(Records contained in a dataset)
BEGIN
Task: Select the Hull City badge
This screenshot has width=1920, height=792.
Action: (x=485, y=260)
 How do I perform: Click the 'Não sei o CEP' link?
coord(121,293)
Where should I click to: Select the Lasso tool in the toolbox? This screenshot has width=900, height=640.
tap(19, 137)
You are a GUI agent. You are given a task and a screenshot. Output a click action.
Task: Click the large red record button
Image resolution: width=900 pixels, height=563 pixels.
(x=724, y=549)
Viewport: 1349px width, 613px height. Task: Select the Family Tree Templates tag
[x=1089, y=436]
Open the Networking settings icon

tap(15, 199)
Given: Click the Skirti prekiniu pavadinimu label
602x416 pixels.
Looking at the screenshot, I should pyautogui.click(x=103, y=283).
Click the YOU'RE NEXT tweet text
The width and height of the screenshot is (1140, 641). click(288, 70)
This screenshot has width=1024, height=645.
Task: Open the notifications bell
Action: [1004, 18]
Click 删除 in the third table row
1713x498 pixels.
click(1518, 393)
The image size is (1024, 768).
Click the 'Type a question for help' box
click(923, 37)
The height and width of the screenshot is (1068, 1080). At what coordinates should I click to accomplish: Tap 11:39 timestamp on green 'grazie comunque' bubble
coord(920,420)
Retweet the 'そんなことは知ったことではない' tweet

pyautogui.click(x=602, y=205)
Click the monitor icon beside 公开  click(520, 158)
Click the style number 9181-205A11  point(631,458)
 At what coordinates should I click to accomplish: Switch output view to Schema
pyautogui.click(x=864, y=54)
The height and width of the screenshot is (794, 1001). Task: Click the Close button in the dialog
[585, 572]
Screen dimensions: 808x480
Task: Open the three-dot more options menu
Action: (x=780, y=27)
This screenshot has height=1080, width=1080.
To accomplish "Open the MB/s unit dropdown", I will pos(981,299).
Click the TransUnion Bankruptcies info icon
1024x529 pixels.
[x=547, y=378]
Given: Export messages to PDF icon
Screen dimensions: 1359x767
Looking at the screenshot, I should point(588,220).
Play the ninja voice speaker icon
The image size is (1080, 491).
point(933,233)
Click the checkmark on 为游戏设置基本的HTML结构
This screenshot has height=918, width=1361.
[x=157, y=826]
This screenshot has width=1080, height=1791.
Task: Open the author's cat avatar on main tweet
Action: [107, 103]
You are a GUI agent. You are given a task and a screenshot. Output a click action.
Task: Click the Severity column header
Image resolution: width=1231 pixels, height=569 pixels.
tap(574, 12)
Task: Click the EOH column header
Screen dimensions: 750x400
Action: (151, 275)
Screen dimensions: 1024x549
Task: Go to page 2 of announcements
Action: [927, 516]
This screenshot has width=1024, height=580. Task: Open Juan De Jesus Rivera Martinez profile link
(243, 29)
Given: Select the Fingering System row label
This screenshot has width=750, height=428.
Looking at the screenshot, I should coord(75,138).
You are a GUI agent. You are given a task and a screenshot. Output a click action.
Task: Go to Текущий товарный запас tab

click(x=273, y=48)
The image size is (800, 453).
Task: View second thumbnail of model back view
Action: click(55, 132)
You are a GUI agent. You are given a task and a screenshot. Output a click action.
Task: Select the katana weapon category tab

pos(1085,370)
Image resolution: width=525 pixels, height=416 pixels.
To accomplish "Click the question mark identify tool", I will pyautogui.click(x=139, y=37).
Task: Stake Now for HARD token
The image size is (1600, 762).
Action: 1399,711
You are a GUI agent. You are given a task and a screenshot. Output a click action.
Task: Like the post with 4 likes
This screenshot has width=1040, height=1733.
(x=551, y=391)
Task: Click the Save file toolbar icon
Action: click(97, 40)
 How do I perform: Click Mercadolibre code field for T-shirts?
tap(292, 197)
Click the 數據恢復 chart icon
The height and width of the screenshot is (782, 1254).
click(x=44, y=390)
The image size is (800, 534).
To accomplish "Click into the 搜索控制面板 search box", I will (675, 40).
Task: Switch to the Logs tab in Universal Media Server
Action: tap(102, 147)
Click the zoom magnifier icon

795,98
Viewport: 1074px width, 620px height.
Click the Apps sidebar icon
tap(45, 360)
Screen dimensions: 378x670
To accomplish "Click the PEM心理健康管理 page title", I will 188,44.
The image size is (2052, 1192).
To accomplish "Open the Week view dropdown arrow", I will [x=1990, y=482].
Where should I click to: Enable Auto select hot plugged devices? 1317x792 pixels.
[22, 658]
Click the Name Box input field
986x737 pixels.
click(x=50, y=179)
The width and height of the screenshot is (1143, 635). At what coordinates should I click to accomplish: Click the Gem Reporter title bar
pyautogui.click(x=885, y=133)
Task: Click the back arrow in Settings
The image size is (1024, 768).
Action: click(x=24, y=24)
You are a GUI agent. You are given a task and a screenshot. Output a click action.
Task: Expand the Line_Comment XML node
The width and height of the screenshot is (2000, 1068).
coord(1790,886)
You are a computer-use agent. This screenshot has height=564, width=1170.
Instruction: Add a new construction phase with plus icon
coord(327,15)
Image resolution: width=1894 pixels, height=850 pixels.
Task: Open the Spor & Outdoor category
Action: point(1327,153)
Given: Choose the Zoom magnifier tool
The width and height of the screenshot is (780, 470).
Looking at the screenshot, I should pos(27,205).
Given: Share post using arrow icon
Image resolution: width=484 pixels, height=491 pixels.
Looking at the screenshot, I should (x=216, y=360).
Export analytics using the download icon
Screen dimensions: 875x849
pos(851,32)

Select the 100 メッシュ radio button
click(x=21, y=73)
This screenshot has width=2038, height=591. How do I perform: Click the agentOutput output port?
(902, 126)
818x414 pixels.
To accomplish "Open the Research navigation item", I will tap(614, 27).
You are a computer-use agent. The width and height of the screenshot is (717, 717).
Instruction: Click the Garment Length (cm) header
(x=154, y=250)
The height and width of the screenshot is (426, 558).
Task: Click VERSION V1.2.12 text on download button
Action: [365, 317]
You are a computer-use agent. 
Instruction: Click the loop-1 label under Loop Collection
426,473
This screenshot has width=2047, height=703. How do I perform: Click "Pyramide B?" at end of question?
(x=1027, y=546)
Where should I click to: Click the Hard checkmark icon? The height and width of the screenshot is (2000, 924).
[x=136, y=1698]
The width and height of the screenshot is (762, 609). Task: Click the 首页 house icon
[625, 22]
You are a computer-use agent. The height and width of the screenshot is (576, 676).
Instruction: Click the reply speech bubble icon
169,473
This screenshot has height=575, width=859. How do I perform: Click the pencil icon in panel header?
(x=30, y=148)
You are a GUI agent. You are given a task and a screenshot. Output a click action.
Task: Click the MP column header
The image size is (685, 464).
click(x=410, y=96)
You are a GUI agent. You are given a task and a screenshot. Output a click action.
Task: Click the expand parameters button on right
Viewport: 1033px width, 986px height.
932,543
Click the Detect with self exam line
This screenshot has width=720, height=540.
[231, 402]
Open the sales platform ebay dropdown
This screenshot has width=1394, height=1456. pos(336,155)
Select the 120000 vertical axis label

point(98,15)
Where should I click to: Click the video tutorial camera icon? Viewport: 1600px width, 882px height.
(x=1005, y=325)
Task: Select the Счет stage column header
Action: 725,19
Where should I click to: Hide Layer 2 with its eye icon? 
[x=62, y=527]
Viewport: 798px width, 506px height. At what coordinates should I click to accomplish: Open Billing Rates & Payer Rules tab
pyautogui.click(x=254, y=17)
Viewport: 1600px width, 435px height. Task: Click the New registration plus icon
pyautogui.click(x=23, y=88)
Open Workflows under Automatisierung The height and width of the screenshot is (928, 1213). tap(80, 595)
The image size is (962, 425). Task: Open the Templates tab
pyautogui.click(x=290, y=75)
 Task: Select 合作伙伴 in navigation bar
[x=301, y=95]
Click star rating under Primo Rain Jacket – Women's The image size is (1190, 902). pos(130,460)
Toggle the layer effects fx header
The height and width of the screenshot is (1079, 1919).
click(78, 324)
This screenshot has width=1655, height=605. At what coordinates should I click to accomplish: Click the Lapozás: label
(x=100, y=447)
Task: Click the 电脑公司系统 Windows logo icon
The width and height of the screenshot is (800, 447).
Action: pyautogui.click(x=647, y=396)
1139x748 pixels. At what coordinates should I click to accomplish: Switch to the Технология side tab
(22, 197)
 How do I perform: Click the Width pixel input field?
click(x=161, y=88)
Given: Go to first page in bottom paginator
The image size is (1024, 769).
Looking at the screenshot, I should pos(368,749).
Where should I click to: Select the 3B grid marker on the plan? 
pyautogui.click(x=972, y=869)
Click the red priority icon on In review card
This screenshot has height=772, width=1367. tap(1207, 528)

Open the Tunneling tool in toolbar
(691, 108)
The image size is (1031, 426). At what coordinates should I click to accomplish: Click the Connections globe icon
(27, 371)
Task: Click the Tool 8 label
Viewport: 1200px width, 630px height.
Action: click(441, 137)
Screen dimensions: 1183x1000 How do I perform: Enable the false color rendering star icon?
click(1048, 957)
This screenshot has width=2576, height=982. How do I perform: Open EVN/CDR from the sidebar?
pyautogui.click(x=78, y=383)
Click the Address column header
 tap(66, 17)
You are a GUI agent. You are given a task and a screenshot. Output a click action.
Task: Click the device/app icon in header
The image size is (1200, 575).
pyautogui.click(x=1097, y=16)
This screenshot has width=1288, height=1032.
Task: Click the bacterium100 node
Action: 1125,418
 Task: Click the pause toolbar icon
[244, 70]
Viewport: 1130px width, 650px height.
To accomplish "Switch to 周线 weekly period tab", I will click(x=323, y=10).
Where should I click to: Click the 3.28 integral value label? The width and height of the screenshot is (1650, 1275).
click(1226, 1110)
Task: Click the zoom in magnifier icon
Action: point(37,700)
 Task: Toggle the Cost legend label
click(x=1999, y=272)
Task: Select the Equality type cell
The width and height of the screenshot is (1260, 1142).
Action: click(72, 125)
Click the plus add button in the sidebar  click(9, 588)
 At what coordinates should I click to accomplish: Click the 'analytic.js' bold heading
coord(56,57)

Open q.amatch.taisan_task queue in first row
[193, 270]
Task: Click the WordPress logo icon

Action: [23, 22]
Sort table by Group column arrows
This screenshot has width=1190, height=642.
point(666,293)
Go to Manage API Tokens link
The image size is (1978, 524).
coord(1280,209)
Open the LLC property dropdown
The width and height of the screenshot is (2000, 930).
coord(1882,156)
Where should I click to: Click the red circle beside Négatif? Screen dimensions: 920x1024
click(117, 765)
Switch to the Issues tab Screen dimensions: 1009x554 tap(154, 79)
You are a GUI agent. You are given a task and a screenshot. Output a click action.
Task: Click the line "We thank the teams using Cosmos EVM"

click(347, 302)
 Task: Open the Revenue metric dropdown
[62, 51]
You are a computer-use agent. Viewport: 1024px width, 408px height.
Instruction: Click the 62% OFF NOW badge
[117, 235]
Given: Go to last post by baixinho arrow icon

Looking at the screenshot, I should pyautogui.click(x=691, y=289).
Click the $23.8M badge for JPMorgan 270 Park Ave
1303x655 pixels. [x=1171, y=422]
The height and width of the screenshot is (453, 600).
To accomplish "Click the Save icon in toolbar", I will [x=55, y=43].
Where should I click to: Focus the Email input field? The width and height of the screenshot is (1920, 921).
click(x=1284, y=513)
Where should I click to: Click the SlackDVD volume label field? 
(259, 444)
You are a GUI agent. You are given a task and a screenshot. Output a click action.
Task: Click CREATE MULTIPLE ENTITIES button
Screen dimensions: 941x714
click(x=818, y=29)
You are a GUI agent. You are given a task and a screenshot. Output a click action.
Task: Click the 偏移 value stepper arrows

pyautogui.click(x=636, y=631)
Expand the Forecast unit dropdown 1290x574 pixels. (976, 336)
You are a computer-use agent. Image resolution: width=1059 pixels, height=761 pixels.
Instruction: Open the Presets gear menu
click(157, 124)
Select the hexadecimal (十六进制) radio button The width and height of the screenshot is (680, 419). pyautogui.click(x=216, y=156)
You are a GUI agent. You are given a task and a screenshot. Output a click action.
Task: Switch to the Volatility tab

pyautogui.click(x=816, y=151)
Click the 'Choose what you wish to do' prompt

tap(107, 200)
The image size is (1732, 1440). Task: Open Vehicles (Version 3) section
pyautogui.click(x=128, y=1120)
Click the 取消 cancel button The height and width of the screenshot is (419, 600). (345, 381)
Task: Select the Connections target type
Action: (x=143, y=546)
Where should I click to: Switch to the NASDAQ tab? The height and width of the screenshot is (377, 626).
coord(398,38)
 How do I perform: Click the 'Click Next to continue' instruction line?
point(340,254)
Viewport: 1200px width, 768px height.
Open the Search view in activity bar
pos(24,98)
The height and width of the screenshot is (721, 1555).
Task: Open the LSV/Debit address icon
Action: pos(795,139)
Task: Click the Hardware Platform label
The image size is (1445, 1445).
END
#### What is needed:
Set down verbatim only the lines between the start of the data above and the line with "Click the style", both boundaries included.

#### Result of the exercise:
Task: Select the Hull City badge
This screenshot has width=1920, height=792.
Action: (x=485, y=260)
 How do I perform: Click the 'Não sei o CEP' link?
coord(121,293)
Where should I click to: Select the Lasso tool in the toolbox? This screenshot has width=900, height=640.
tap(19, 137)
You are a GUI agent. You are given a task and a screenshot. Output a click action.
Task: Click the large red record button
Image resolution: width=900 pixels, height=563 pixels.
(x=724, y=549)
Viewport: 1349px width, 613px height. Task: Select the Family Tree Templates tag
[x=1089, y=436]
Open the Networking settings icon

tap(15, 199)
Given: Click the Skirti prekiniu pavadinimu label
602x416 pixels.
Looking at the screenshot, I should pyautogui.click(x=103, y=283).
Click the YOU'RE NEXT tweet text
The width and height of the screenshot is (1140, 641). click(288, 70)
This screenshot has width=1024, height=645.
Task: Open the notifications bell
Action: [1004, 18]
Click 删除 in the third table row
1713x498 pixels.
click(1518, 393)
The image size is (1024, 768).
Click the 'Type a question for help' box
click(923, 37)
The height and width of the screenshot is (1068, 1080). At what coordinates should I click to accomplish: Tap 11:39 timestamp on green 'grazie comunque' bubble
coord(920,420)
Retweet the 'そんなことは知ったことではない' tweet

pyautogui.click(x=602, y=205)
Click the monitor icon beside 公开  click(520, 158)
Click the style number 9181-205A11  point(631,458)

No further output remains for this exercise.